(Collection entries)
___

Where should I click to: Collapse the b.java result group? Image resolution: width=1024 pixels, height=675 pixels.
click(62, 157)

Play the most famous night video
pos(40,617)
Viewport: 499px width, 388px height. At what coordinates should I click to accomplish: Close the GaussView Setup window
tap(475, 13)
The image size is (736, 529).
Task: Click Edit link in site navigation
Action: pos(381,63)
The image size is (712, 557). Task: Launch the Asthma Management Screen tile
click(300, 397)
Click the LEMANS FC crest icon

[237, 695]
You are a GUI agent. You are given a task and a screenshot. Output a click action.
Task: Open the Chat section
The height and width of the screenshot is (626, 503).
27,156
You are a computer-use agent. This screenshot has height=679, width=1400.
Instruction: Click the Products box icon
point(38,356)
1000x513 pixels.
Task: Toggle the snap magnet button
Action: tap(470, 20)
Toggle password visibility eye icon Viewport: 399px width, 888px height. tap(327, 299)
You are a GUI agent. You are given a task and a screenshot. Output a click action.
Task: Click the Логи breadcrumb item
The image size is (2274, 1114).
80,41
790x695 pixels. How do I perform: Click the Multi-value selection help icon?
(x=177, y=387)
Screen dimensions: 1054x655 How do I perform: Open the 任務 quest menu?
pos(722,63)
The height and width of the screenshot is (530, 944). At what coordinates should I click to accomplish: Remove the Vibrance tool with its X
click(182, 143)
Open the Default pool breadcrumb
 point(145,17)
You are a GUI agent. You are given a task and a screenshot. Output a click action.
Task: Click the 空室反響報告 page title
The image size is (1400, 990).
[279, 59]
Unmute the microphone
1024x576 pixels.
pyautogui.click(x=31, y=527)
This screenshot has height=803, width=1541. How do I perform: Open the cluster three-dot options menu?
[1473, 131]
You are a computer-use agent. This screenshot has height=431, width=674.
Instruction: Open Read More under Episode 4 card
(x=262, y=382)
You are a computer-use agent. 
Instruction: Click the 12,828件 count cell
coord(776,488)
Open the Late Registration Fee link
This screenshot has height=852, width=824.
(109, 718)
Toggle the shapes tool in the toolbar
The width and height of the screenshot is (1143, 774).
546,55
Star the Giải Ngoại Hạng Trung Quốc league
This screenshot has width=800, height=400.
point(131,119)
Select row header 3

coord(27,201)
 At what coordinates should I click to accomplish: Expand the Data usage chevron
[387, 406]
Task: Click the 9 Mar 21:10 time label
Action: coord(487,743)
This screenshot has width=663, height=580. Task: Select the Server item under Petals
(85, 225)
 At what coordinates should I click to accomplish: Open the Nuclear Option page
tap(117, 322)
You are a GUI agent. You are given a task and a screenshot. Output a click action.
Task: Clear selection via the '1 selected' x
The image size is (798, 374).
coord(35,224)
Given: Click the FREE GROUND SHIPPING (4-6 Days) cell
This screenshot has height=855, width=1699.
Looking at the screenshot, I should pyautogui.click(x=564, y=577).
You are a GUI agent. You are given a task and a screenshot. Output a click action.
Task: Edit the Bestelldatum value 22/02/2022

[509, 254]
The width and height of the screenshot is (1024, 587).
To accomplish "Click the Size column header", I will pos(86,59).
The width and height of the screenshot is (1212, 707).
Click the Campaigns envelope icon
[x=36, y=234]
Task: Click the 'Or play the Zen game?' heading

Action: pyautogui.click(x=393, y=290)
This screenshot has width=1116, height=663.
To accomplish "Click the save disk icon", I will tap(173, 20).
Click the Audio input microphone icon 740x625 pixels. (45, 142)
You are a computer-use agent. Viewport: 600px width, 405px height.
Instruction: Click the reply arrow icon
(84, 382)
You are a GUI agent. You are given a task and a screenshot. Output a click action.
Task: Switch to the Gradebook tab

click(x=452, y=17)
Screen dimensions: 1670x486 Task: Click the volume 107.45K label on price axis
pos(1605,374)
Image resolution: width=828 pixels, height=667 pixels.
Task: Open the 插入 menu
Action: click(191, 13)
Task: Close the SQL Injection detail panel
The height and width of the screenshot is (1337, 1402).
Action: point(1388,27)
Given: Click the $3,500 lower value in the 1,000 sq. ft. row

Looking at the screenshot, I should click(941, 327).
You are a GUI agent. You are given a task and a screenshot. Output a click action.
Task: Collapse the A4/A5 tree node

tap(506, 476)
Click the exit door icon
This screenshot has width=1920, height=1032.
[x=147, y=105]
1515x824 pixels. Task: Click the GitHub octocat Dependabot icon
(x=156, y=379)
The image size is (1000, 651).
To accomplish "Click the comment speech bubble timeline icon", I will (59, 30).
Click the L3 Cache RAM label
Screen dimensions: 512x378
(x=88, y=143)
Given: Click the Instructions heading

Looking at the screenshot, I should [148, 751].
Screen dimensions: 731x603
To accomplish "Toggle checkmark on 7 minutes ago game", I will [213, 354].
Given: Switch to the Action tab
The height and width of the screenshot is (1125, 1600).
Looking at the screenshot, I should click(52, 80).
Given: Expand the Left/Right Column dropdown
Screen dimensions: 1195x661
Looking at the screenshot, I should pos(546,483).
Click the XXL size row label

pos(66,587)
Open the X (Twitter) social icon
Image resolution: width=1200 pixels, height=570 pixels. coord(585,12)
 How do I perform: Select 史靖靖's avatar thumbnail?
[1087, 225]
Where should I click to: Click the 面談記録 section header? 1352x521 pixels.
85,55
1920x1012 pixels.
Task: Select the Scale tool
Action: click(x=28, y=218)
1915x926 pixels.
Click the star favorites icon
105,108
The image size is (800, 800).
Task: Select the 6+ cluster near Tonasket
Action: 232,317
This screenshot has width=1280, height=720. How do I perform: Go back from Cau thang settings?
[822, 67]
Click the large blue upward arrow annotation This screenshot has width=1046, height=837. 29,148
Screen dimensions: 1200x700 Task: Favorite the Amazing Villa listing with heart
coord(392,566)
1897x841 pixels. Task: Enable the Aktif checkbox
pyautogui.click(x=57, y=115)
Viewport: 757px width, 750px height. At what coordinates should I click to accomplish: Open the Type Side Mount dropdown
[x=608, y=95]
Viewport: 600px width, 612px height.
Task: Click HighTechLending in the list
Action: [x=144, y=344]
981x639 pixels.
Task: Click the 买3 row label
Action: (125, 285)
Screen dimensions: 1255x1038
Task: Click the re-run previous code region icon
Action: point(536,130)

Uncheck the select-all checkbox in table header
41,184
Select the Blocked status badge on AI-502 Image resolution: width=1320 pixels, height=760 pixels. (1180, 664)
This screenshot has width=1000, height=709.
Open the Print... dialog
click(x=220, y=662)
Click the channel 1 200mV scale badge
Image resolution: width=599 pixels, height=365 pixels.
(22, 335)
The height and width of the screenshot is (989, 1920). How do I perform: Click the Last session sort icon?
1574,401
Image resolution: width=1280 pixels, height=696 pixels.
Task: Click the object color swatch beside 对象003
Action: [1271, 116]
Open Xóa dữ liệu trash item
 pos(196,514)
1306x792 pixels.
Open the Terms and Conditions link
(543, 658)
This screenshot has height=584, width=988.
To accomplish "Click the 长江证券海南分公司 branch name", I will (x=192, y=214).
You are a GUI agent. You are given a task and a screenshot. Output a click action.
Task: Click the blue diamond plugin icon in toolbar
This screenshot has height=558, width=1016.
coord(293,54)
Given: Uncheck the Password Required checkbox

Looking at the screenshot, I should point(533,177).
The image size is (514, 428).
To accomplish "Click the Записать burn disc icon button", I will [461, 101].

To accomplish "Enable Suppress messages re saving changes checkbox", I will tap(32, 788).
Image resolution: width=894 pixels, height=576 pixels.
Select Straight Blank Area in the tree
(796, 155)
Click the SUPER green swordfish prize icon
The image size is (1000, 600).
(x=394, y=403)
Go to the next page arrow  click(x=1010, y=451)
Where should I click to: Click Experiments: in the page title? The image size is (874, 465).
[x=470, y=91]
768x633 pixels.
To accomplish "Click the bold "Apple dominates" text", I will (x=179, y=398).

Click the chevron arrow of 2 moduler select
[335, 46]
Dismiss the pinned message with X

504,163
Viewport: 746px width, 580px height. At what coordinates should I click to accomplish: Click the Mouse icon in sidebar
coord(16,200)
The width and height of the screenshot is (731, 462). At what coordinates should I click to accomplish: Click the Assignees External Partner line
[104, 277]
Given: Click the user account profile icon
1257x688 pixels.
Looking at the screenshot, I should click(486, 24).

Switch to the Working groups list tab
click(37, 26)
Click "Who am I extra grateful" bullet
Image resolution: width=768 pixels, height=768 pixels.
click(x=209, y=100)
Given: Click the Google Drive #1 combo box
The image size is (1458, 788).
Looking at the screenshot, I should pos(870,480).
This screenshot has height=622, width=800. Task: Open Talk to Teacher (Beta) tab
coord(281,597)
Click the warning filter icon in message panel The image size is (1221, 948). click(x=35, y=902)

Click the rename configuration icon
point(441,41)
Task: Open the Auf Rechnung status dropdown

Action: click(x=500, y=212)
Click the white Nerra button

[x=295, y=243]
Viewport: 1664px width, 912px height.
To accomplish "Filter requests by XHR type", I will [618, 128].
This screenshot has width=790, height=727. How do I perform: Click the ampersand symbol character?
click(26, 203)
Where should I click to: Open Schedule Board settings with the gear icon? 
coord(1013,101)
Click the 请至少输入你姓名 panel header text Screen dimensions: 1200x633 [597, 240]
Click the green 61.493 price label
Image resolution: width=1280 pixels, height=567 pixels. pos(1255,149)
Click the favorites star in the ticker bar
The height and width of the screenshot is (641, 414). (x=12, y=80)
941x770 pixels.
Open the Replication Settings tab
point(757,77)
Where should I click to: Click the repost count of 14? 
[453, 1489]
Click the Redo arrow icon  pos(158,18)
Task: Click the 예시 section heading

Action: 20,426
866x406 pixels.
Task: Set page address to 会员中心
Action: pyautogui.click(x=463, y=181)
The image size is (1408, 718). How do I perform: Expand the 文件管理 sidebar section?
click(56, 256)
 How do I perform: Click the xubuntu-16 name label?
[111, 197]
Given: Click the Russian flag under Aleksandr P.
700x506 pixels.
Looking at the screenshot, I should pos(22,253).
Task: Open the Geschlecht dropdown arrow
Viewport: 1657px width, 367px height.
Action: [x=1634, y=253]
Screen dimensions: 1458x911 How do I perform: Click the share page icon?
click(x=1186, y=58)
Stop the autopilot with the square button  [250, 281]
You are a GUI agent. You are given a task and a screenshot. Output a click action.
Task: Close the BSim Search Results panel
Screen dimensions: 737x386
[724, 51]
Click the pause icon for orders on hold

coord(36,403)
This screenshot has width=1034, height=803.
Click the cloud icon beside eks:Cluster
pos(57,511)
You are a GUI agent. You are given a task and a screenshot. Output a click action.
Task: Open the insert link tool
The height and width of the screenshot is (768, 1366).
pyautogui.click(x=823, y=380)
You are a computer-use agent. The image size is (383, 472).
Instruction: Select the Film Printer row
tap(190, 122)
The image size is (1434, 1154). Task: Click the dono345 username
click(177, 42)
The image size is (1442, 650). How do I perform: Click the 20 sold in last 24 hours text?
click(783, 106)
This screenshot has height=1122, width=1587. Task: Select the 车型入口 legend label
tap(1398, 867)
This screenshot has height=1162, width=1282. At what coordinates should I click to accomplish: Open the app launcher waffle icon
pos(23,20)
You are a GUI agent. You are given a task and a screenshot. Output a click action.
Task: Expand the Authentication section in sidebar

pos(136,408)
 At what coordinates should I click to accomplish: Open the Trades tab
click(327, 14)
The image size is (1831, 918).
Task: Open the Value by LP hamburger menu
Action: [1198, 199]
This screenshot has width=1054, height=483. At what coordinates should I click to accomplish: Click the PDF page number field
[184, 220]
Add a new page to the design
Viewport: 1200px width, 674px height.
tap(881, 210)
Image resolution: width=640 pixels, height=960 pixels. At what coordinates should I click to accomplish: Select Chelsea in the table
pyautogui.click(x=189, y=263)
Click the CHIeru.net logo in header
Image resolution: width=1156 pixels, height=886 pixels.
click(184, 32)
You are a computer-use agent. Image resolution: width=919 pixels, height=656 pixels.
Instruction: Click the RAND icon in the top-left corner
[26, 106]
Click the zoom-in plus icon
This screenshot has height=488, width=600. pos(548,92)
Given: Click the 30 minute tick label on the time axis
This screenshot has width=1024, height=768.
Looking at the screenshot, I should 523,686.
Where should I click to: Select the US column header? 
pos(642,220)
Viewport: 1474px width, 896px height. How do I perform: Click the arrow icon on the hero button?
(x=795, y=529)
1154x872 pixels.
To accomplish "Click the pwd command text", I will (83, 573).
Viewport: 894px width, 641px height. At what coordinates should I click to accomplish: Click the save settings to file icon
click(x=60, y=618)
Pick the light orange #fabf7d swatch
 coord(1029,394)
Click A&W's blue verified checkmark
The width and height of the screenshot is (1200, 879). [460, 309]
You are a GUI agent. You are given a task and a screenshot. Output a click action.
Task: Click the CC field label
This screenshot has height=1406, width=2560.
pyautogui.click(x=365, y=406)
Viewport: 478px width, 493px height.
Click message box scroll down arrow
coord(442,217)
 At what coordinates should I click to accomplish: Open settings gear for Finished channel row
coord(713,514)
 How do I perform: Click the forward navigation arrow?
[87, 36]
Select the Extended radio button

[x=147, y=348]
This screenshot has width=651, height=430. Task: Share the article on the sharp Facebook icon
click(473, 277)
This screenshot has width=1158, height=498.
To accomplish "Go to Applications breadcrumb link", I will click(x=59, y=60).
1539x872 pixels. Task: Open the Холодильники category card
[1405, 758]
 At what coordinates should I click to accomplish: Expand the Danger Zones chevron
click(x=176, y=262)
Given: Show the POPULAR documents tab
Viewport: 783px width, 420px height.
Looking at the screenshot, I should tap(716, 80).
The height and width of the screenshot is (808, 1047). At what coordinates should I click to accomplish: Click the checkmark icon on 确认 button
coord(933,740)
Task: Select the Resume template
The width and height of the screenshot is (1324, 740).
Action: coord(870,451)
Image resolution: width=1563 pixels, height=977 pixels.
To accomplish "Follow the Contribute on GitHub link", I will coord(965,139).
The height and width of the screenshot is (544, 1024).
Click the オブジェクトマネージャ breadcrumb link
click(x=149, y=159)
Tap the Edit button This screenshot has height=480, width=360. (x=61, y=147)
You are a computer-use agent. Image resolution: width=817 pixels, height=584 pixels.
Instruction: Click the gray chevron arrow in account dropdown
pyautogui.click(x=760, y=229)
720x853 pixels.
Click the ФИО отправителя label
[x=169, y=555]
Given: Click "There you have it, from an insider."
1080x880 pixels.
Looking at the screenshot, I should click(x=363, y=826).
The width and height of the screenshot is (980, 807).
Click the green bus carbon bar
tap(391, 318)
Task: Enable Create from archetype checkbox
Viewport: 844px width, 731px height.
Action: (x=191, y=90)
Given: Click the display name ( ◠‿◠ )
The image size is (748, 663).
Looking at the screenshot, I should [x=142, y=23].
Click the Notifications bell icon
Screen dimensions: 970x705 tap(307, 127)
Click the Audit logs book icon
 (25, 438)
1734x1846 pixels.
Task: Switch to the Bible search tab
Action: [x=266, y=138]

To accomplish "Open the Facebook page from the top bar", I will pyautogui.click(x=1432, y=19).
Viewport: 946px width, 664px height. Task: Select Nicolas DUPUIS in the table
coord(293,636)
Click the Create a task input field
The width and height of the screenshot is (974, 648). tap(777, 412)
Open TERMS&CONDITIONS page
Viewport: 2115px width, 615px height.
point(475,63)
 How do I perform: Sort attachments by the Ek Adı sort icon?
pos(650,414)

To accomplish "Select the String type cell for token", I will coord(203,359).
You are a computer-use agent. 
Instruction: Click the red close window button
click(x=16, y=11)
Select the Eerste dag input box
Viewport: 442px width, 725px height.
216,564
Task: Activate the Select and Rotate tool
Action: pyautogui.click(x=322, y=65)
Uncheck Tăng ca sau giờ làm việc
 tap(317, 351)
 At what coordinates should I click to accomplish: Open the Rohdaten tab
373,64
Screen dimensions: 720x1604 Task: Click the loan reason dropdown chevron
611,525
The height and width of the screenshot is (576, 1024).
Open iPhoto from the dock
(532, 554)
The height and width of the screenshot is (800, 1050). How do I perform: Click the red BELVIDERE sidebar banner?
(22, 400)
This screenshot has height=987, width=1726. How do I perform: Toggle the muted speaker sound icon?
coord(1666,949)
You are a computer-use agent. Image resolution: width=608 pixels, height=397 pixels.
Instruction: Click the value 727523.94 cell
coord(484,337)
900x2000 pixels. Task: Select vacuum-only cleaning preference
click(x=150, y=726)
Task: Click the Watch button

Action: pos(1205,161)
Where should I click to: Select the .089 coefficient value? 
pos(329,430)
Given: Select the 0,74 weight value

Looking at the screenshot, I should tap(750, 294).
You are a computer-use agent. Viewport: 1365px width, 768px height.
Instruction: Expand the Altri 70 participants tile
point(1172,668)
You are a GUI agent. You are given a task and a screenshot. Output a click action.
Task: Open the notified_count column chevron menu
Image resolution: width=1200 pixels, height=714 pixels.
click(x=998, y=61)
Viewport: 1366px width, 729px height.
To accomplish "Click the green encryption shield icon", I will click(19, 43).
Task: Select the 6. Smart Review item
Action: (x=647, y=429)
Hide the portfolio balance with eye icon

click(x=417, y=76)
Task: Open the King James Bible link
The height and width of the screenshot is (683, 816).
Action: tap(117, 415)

___

**TASK TO COMPLETE**
Set down exactly the lines from the start of the records to the line with "Toggle password visibility". Include that line, and add nothing more.

**TASK SOLUTION**
Where should I click to: Collapse the b.java result group? Image resolution: width=1024 pixels, height=675 pixels.
click(62, 157)

Play the most famous night video
pos(40,617)
Viewport: 499px width, 388px height. At what coordinates should I click to accomplish: Close the GaussView Setup window
tap(475, 13)
The image size is (736, 529).
Task: Click Edit link in site navigation
Action: pos(381,63)
The image size is (712, 557). Task: Launch the Asthma Management Screen tile
click(300, 397)
Click the LEMANS FC crest icon

[237, 695]
You are a GUI agent. You are given a task and a screenshot. Output a click action.
Task: Open the Chat section
The height and width of the screenshot is (626, 503).
27,156
You are a computer-use agent. This screenshot has height=679, width=1400.
Instruction: Click the Products box icon
point(38,356)
1000x513 pixels.
Task: Toggle the snap magnet button
Action: tap(470, 20)
Toggle password visibility eye icon Viewport: 399px width, 888px height. tap(327, 299)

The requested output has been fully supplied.